Ethne se laissait presque glisser le long d’une petite pente qui la menait à un passage aménagé. De gros rochers avaient été taillés pour avoir un sommet aplani et avaient été ajustés approximativement de façon à pouvoir passer de l’un à l’autre. Quelques planches sommairement travaillées avaient été posées dessus et tenues ensemble par des cordes. Le tout était accroché à des piquets plantés de part et d’autres. Les intempéries étaient si réguliers, entre les pluies, la neige, les crues, que personne au village ne tenait à se donner trop de mal pour un ouvrage en bois qui ne durerait que quelques mois. On avait pourtant jugé bon d’essayer de mettre à profit les pierres du gué, mais cela n’avait pas convaincu les habitants d’aller plus loin dans leurs efforts.

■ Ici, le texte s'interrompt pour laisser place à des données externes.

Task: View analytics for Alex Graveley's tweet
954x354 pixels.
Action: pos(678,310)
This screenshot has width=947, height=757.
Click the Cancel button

C’est pourquoi Ethne se retrouvait aujourd’hui à examiner l’état du pont du gué, couvert de neige, et s’interrogeant sur sa solidité. Il était prévu pour tenir en principe jusqu’aux crues printanières, mais l’hiver avait été long déjà et le matériau peu soigné pouvait être prématurément usé. Elle prit le temps de bien repérer depuis la rive les rochers en soutien, qu’elle ne pourrait voir en étant sur les planches. Son idée était de franchir la distance par de grandes enjambées, comme si elle passait le gué sur les pierres, sans tenir compte du pont. Ce n’était pas difficile, et elle connaissait bien les lieux. Toute son enfance cependant on n’avait cessé de lui dire que les imprudents ne vivent pas vieux et qu’ils méritent leur sort. La prudence et le respect du savoir issu de la tradition étaient si étroitement associés au bon sens qu’ils en devenaient des synonymes de l’intelligence.

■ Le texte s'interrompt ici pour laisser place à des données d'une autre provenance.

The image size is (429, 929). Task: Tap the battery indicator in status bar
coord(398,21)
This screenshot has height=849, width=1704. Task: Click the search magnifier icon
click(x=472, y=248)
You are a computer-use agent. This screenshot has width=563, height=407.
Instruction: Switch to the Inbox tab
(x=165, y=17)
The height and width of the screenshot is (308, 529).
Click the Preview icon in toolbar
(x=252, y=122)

Ayant franchi le premier obstacle, Ethne prit un peu d’élan pour prendre un raccourci, grimper une bute et contempler le chemin qu’il restait à parcourir. Elle allait s’engager sous les frondaisons uniformément blanches. Si elle avançait sans se retourner, elle pouvait croire qu’elle était loin de toute présence humaine. Les derniers champs et prés étaient dissimulés par l’épais couvert blanc, de sorte qu’ils pouvaient évoquer des prairies sauvages où cerfs, caernides, aurochs et calyres paissaient librement.
Cette saison était difficile pour les humains comme pour les bêtes. Les plus faibles mouraient. Ceux qui survivaient étaient les meilleurs dans leur nature : des loups en meute, des hardes de puissants sangliers, de subtils lynx, de rusés renards et de discrets lapins. Pour trouver sa place dans le monde, il fallait savoir s’inspirer d’eux. Le demorthèn Scaìl ne cessait de le dire, c’était un de ses discours favoris.

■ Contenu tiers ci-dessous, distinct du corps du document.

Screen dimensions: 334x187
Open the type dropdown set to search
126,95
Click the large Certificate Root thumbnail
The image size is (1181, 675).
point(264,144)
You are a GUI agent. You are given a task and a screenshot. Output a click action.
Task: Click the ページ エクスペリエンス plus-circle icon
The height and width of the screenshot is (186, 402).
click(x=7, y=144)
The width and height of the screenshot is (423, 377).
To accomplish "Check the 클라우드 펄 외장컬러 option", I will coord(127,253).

Soufflant et reniflant avant d’essuyer la goutte qui perlait au bout de son nez, Ethne poursuivait résolument son ascension, tâchant de faire abstraction du poids de son paquetage. Stoïque, elle restait concentrée sur le chemin. Même en le connaissant bien, elle aurait tôt fait de trébucher sur une branche tombée avant les chutes de neige, ou bien de croire que le sentier était plus large ou commode qu’il n’était. Cela ne l’empêchait pas de tenter de prendre les raccourcis, en dégageant des racines noueuses qu’elle connaissait pour être faciles à escalader, offrant de nombreuses prises et lui épargnant un détour trop long pour son humeur du jour. Son pantalon était devenu humide aux genoux à force, et elle avait dû caler sa lance dans le dos, en l’accrochant de manière à ce qu’elle ne bouge pas trop.
Vraiment Scaìl, tout guide spirituel qu’il fût, aurait pu s’installer ailleurs, il était inutile d’habiter si près de la grotte sacrée du grand esprit du val ! Nourrissant des pensées blasphématrices, Ethne se demandait même si le vieux demorthèn était vraiment d’une compagnie agréable pour un être spirituel. Même eux devaient se rendre compte qu’il n’était pas drôle, pour ne pas dire qu’il était un mystique plutôt grincheux capable de violentes sautes d’humeur.